WHAT IS EXPECTED: Render the lines below as a Markdown table with the columns No. and Text, numbering each line and skipping blank lines, starting from the line with "Select Parc automobile in sidebar" up to and including the line with "click(x=120, y=222)". Include only those lines.

--- start of EXTRACTED RECORDS ---

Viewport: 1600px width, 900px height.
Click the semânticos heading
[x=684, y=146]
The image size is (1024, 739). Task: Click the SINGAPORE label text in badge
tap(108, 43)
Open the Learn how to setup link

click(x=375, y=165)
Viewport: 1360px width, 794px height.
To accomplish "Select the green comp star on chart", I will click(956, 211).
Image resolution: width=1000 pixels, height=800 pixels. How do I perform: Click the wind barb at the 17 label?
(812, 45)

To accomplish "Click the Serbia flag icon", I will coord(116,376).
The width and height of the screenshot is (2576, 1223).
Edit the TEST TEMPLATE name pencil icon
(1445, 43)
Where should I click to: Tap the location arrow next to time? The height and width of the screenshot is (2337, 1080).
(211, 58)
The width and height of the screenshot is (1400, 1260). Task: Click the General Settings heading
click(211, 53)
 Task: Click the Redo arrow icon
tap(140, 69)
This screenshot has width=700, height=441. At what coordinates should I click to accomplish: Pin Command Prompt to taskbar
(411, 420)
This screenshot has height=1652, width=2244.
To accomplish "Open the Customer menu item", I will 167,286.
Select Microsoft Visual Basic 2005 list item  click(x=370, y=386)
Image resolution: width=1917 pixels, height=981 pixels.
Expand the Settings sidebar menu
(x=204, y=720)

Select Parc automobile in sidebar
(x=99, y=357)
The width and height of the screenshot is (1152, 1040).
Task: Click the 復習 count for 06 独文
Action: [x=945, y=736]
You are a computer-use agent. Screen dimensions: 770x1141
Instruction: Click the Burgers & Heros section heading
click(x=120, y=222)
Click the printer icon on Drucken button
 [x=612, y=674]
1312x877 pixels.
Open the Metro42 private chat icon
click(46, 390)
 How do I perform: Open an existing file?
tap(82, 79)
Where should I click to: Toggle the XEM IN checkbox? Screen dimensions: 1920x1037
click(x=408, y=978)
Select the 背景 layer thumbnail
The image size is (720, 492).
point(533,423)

--- end of EXTRACTED RECORDS ---

FINISHED EXERCISE:
| No. | Text |
|---|---|
| 1 | Select Parc automobile in sidebar |
| 2 | (x=99, y=357) |
| 3 | The width and height of the screenshot is (1152, 1040). |
| 4 | Task: Click the 復習 count for 06 独文 |
| 5 | Action: [x=945, y=736] |
| 6 | You are a computer-use agent. Screen dimensions: 770x1141 |
| 7 | Instruction: Click the Burgers & Heros section heading |
| 8 | click(x=120, y=222) |